Christian Eriksen dovrà essere operato al cuore. Al centrocampista dell'Inter e della Danimarca, 29 anni, sarà impiantato defibrillatore cardioverter impiantabile. In sostanza l'Icd è un cuore sostituitivo, un defibrillatore che dà nuova vita al muscolo cardiaco nel caso in cui si fermi. Come è successo ad Eriksen alla fine del primo tempo della partita degli Europei fra Danimarca e Finlandia. Eriksen sarà presto operato e avrà un "cuore nuovo" sottocutaneo, quindi. Anche se ancora non sono note le cause del malore che ha tenuto con il fiato sospeso per decine di minuti i tifosi di tutta Europa.

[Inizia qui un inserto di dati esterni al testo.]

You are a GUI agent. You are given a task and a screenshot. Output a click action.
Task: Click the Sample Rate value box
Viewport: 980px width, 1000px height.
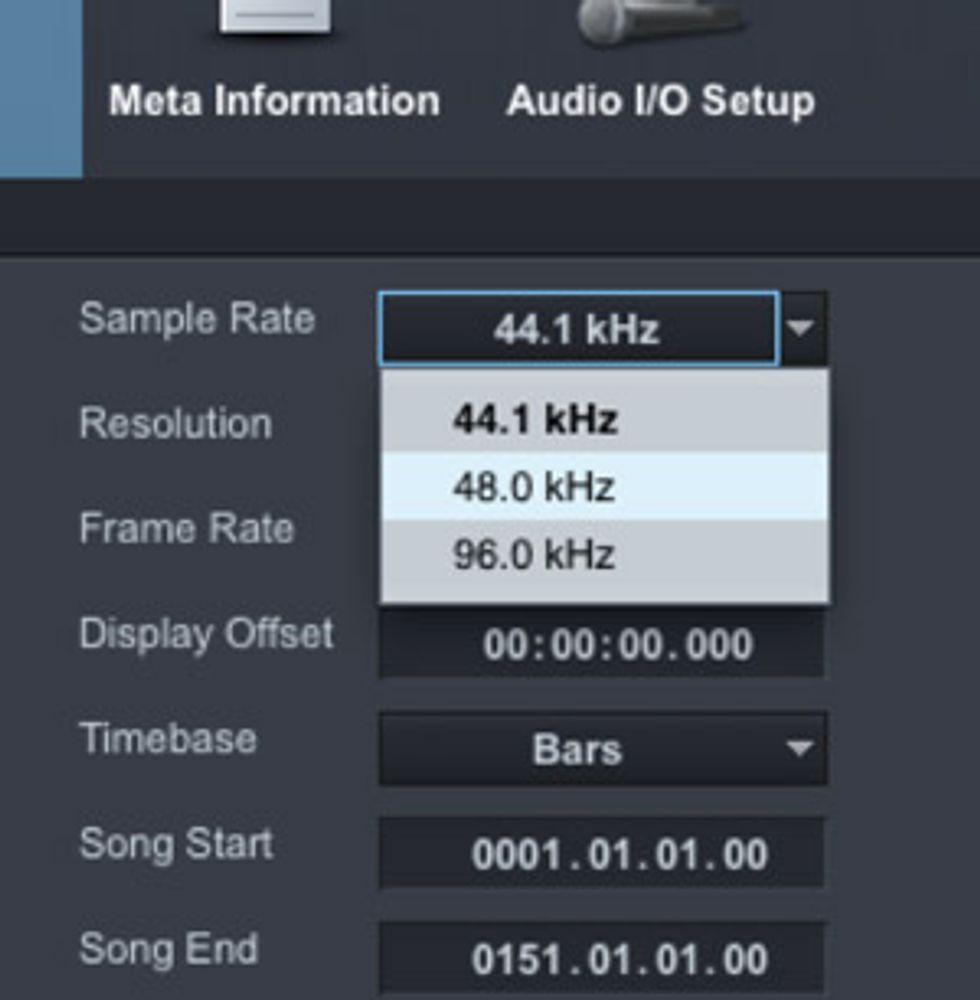(578, 329)
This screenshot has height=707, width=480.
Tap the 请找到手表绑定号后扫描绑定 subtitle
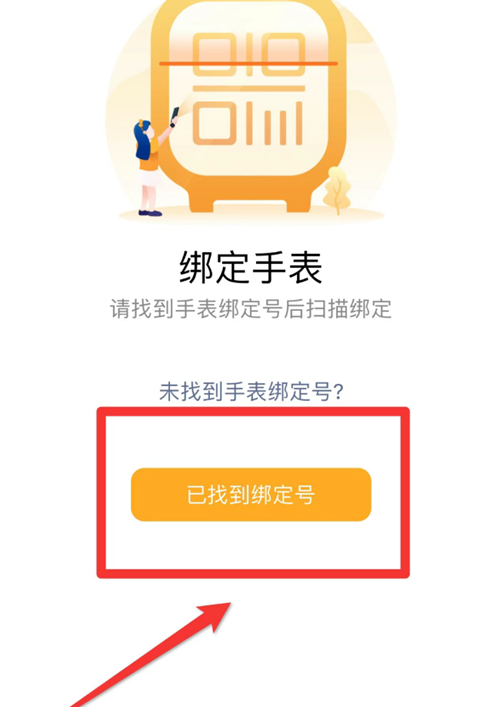pos(251,309)

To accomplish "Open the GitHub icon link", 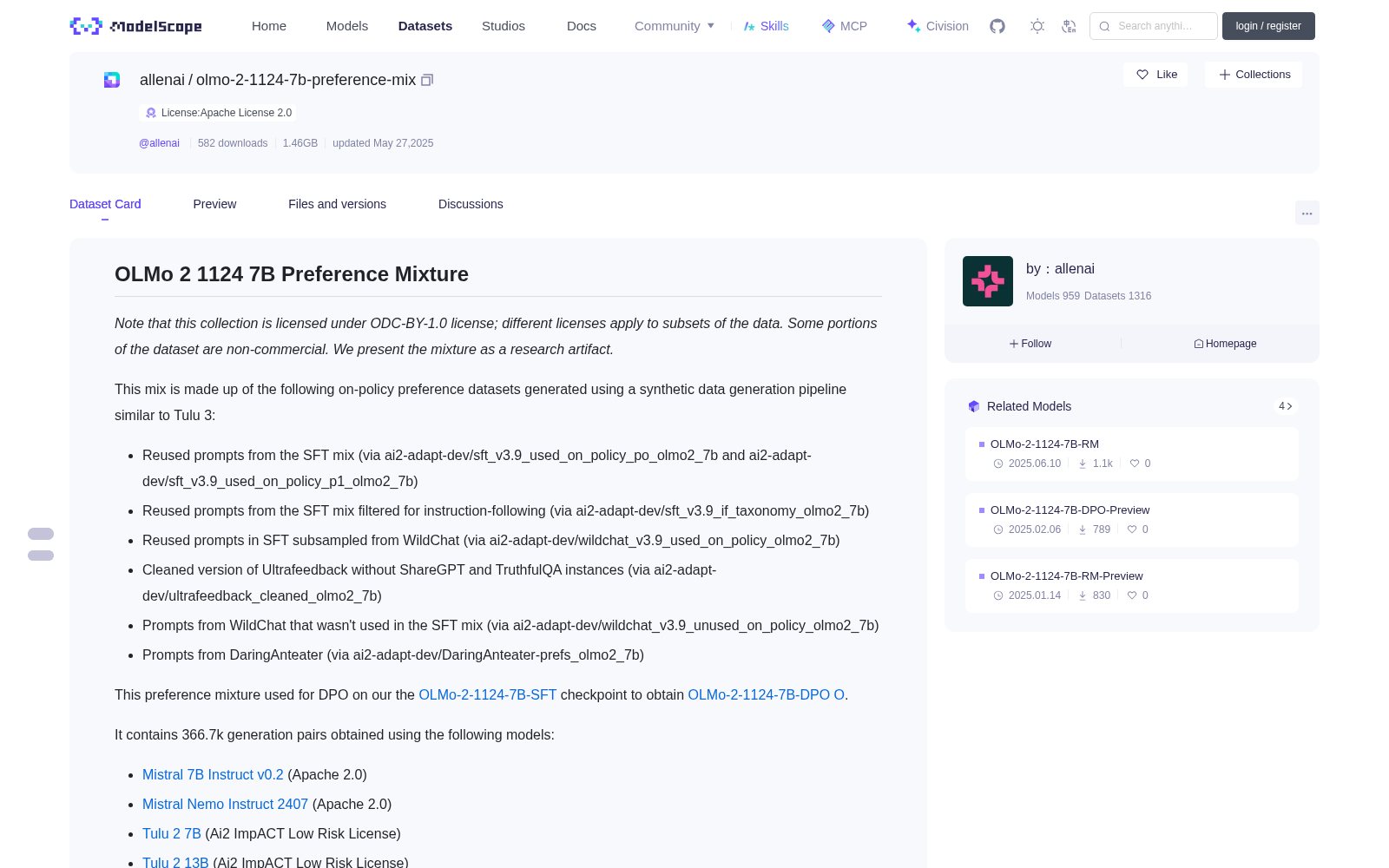I will coord(997,26).
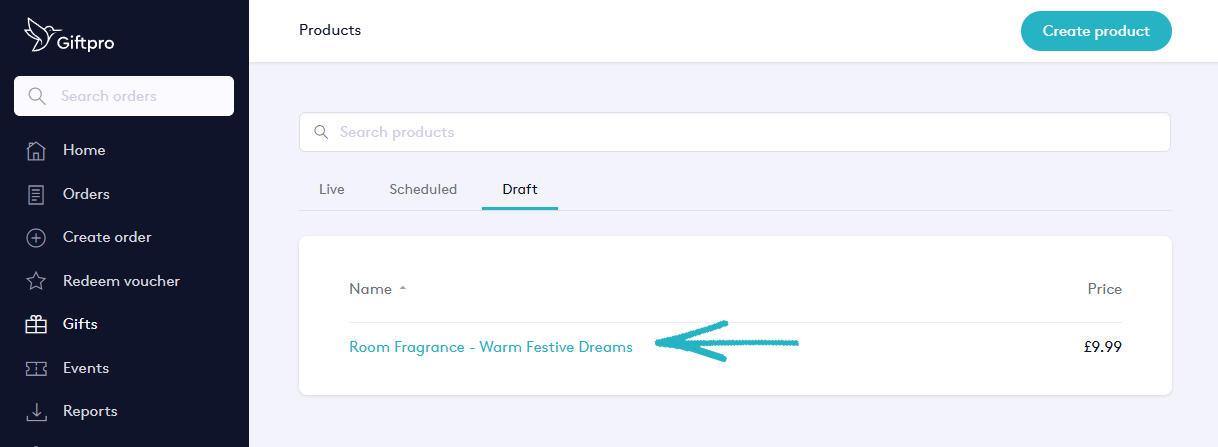Screen dimensions: 1218x447
Task: Click the Events ticket icon
Action: coord(36,368)
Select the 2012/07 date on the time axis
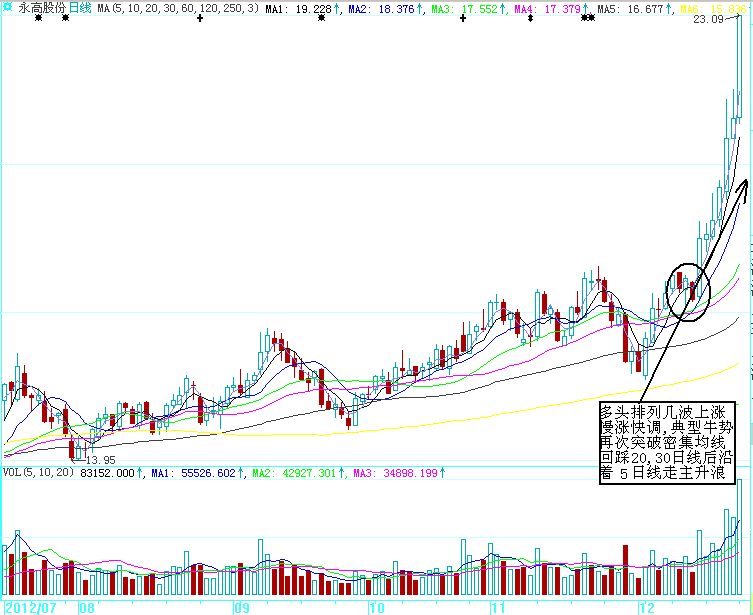This screenshot has width=753, height=615. tap(29, 607)
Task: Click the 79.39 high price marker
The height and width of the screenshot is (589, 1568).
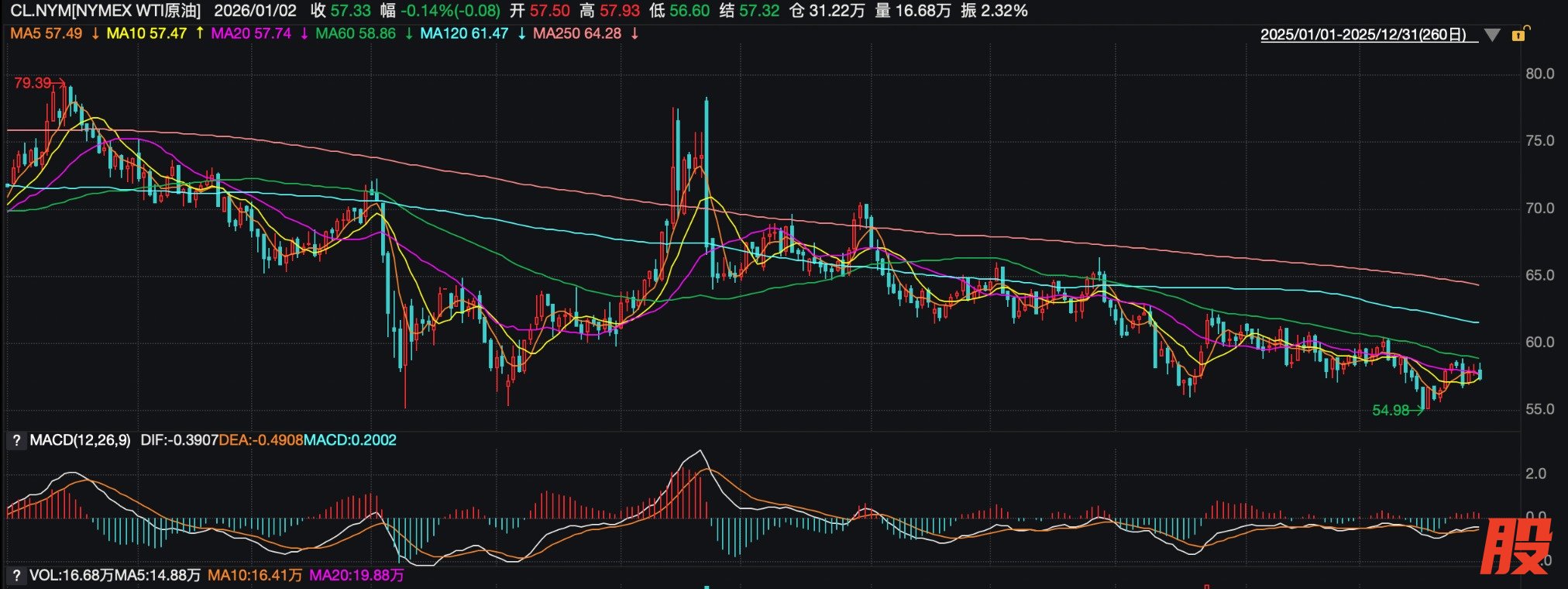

Il centrocampista della Danimarca non è l'unico calciatore ad avere l'Icd. Come lui c'è Daley Blind, giocatore della Nazionale olandese figlio di quel Danny Blind che ha propria volta ha fatto la storia del calcio internazionale. Anche Daley Blind ha un defibrillatore cardioverter e gioca a calcio. All'estero però. Le normative italiane difficilmente potrebbero concedere a Christian Eriksen di giocare. Il primo è un motivo di natura temporale: per avere l'idoneità in Italia sono necessari almeno sei mesi dall'impianto o almeno dall'ultima aritmia. Sei mesi, ovvero fine dicembre. Inoltre in Italia viene concessa l'idoneità a chi ha l'Icd impiantato solo per sport con sforzi moderati e che non prevedano contatti con avversari. Il calcio a livelli alti come quelli della serie A - ma anche della B o della C - non potrebbe rientrare quindi in questa casistica.

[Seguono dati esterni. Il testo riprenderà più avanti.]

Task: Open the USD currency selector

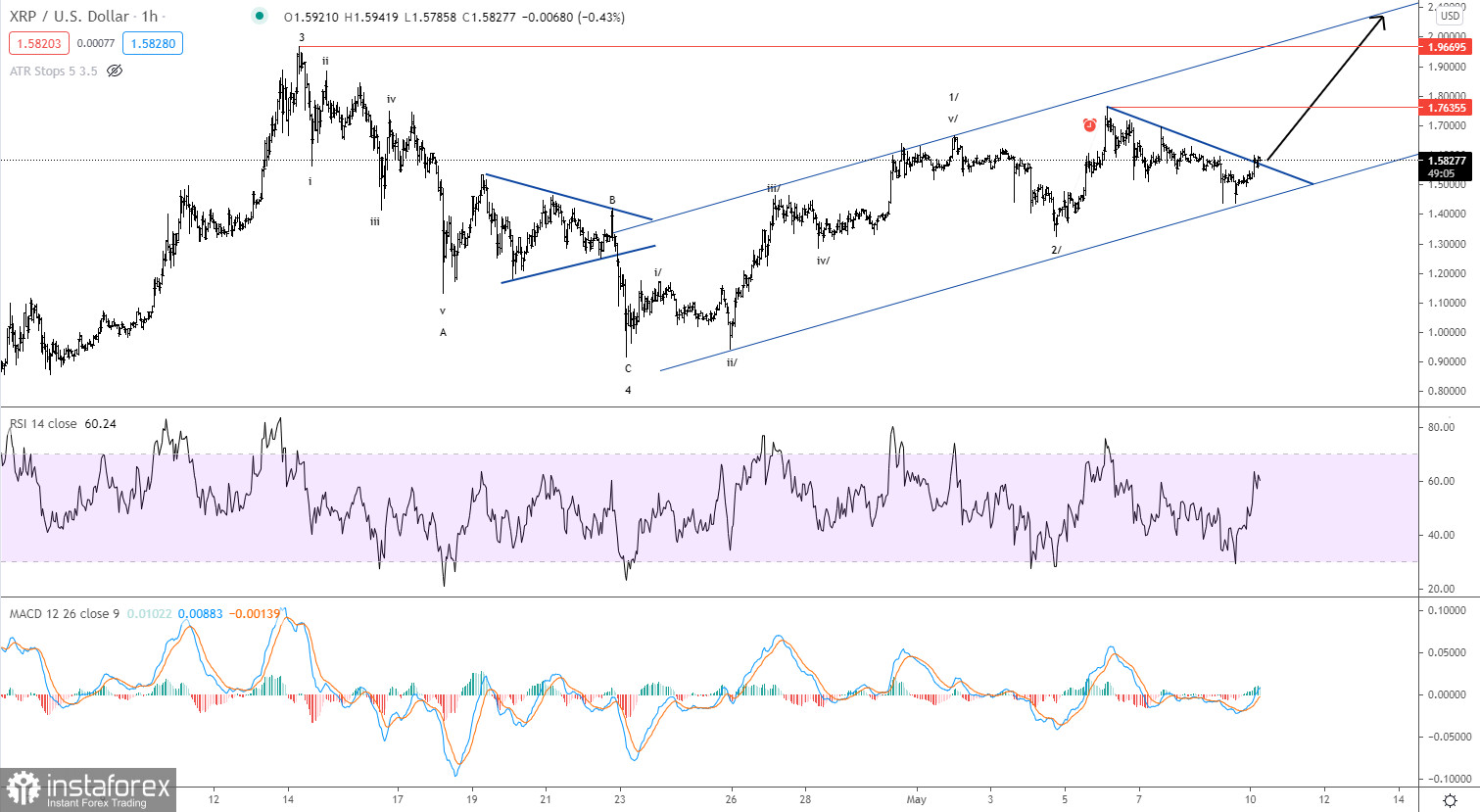Action: 1449,17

Daley Blind gioca, però. E a livelli internazionali, anche con la maglia della Nazionale olandese. Ma in Olanda, dove è tornato dopo quattro anni al Manchester United in Inghilterra. La normativa italiana è decisamente più stringente. E a confermarlo è Enrico Castellacci, medico della Nazionale campione del mondo nel 2006 e ora presidente dei medici del calcio: "In Italia siamo molto più attenti e severi nel concedere le idoneità sportive". Peraltro lo stesso Daley Blind non ha sempre vissuto solo momenti rosei. A fine agosto del 2020 il defibrillatore sottocutaneo del giocatore olandese si è "spento" e il giovane ha vissuto attimi difficili. "Subito dopo stava bene" aveva spiegato il suo allenatore. Già, subito dopo però. 

Eriksen ha 29 anni e una gran voglia di tornare in campo. Questo però non potrà avvenire a scapito della sua salute. Intanto il capitano della Danimarca, e amico di Eriksen, Simon Kjaer parla della partita con il Belgio: "Quello che è successo a Christian è uno choc che sarà una parte di me, di tutti noi, per sempre. L'unica cosa davvero importante e che conta veramente è che Christian stia bene. Sono orgoglioso di come ci siamo comportati come squadra e come siamo stati uniti in questi difficili momenti.Sono colpito e molto grato per il supporto ricevuto. Oggi entreremo in campo contro il Belgio con Christian nei nostri cuori e nei nostri pensieri. Questo ci darà pace alla nostra mente e ci consentirà di concentrarci sulla partita. Giocheremo per Christian e come sempre per tutta la Danimarca: questa è la più grande motivazione per tutti noi. Come sempre, daremo il meglio di noi stessi per la Danimarca".